While the current situation may leave the public feeling unsafe and powerless, there are always resources to reach out to. They’re great places to learn both how to fight against anti-abortion movements and sentiments, and what options and resources women seeking an abortion have.

For those joining the fight

Amnesty International has a dedicated page discussing the issue of abortion rights, exploring many of the societal and cultural nuances that this article doesn’t go into. Their take action page, along with many other causes, also has links to organizations and movements that one may join or follow that directly fight against anti-abortion laws and viewpoints.

Stoponlineidchecks.org brings awareness to the potential for online ID checks to restrict a person’s access to specific information, in this case, abortion. The website’s design itself mimics the annoying and invasive nature of constant ID checks, and provides great advice to those wishing to contribute to the cause against them.

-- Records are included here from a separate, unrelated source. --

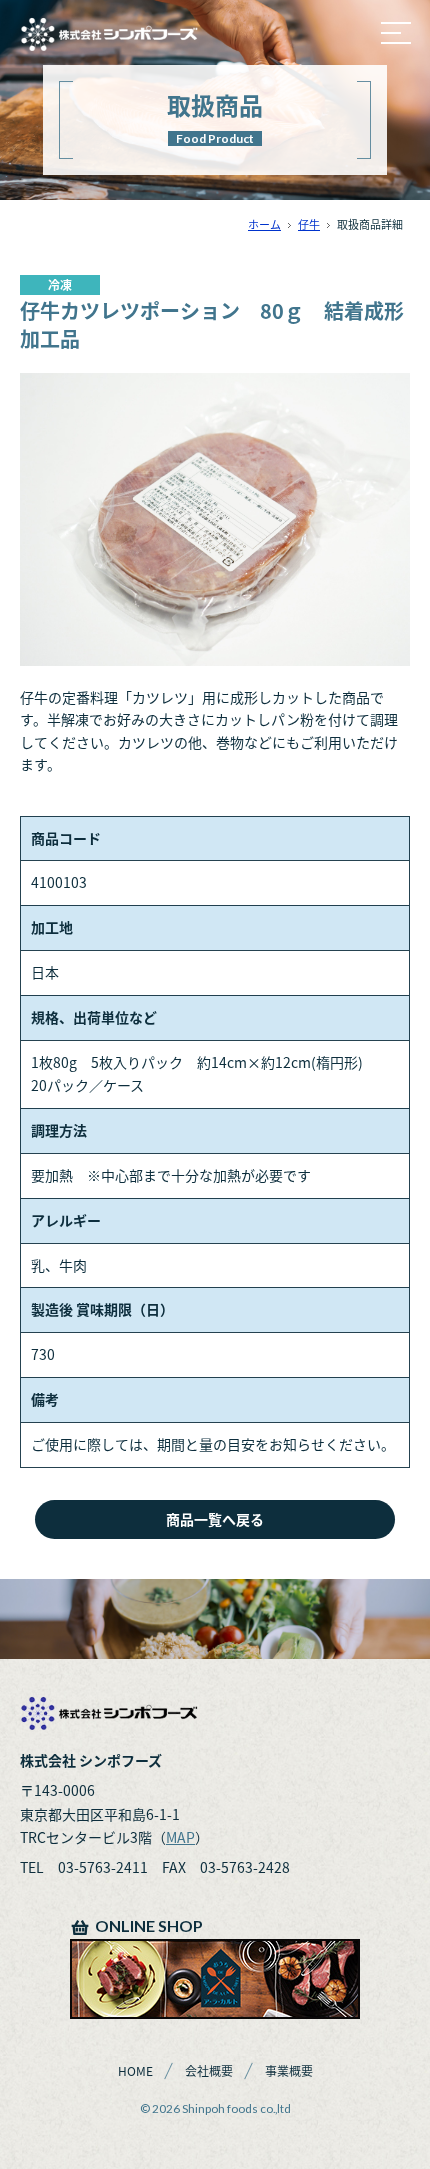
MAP (180, 1837)
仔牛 (309, 224)
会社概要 (209, 2071)
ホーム (264, 224)
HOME (135, 2071)
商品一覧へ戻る (215, 1519)
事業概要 (289, 2071)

For those in need of assistance

Ineedana.com and Planned Parenthood are both great at providing detailed information regarding the abortion related options and services that a woman has. Ineedana.com serves as a general starting point, helping women find what local services and resources are near them, and what online services and medications are available. Planned Parenthood is great for helping those who wish to get in contact and book appointments with a physician for more information.

The fight continues

The entire history of US federal cases on abortion works well as a roadmap of changing societal viewpoints and the forces working against them by holding on to the past for dear life. They also reveal an unfortunate truth that no protection or regulation can be one hundred percent guaranteed. Much of the progress achieved in forty years has been sliced away in the span of three. However, this lack of guarantee also works as a great double-edged sword. If abortion rights are under constant attack, then anti-abortion sentiments are under just as much heavy fire. The pendulum-like movement between these two groups in terms of legal security and power creates the hope that if people are willing to fight for abortion rights, then they can never be permanently destroyed.